- [EXERCISE DIRECTIONS]
Each line from the one containing "How do I perform: Click the preview" through the end of the data below is to be output verbatim, with no lines added or left out.

WORKING DATA START

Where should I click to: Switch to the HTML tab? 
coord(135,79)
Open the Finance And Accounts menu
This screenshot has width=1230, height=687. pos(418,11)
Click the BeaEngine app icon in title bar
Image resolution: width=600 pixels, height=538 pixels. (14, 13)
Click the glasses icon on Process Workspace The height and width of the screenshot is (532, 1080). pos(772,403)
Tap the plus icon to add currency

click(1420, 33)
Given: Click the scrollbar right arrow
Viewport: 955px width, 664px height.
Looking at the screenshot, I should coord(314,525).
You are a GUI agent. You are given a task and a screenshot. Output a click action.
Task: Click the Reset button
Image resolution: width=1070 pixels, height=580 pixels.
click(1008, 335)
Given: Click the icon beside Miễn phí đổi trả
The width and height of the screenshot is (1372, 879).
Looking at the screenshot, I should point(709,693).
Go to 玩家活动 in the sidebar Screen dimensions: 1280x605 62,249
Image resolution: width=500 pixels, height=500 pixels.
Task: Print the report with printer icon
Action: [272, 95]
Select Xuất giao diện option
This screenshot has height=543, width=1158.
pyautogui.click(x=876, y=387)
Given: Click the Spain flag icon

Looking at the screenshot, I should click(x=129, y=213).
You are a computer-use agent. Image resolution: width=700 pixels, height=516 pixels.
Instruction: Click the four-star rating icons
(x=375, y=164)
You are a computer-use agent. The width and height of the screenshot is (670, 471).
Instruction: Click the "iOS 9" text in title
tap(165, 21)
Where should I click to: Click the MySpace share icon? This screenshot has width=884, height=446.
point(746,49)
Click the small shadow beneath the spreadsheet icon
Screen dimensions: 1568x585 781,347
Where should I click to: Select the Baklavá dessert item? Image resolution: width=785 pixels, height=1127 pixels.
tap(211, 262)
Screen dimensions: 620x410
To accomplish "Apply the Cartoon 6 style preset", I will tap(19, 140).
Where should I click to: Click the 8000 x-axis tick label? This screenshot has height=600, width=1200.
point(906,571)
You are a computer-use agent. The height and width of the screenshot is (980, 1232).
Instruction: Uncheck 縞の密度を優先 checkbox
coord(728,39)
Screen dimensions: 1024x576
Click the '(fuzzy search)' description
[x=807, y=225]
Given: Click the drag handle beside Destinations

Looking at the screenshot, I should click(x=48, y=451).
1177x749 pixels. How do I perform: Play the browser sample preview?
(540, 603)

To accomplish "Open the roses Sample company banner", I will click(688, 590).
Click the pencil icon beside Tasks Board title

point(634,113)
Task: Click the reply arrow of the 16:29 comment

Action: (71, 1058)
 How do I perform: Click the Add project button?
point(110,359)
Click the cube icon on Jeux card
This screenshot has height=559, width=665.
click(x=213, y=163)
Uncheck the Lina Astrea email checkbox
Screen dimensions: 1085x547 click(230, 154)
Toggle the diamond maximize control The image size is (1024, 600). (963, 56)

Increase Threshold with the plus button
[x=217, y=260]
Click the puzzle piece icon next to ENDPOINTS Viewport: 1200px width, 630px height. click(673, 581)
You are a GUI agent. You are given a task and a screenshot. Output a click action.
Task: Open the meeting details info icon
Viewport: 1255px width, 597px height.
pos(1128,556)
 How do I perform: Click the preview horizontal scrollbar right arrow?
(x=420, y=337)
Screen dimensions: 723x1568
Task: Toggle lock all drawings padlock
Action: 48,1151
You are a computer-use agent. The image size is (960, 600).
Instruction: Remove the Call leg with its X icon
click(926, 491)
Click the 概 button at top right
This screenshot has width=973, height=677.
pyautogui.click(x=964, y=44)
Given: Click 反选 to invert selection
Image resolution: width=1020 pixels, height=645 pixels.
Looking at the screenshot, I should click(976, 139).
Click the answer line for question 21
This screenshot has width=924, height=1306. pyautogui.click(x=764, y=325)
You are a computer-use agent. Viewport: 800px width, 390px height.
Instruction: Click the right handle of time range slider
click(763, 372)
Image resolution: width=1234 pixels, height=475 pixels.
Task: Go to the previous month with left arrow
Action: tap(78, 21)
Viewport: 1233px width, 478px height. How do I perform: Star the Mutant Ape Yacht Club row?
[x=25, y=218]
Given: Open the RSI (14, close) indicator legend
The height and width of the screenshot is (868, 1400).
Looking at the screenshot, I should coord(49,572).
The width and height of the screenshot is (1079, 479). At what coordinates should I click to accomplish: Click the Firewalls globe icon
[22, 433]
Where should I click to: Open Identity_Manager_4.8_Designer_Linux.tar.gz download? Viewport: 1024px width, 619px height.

WORKING DATA END

- [WRITTEN SOLUTION]
 How do I perform: Click the preview horizontal scrollbar right arrow?
(x=420, y=337)
Screen dimensions: 723x1568
Task: Toggle lock all drawings padlock
Action: 48,1151
You are a computer-use agent. The image size is (960, 600).
Instruction: Remove the Call leg with its X icon
click(926, 491)
Click the 概 button at top right
This screenshot has width=973, height=677.
pyautogui.click(x=964, y=44)
Given: Click 反选 to invert selection
Image resolution: width=1020 pixels, height=645 pixels.
Looking at the screenshot, I should click(976, 139).
Click the answer line for question 21
This screenshot has width=924, height=1306. pyautogui.click(x=764, y=325)
You are a computer-use agent. Viewport: 800px width, 390px height.
Instruction: Click the right handle of time range slider
click(763, 372)
Image resolution: width=1234 pixels, height=475 pixels.
Task: Go to the previous month with left arrow
Action: tap(78, 21)
Viewport: 1233px width, 478px height. How do I perform: Star the Mutant Ape Yacht Club row?
[x=25, y=218]
Given: Open the RSI (14, close) indicator legend
The height and width of the screenshot is (868, 1400).
Looking at the screenshot, I should coord(49,572).
The width and height of the screenshot is (1079, 479). At what coordinates should I click to accomplish: Click the Firewalls globe icon
[22, 433]
Where should I click to: Open Identity_Manager_4.8_Designer_Linux.tar.gz download? Viewport: 1024px width, 619px height.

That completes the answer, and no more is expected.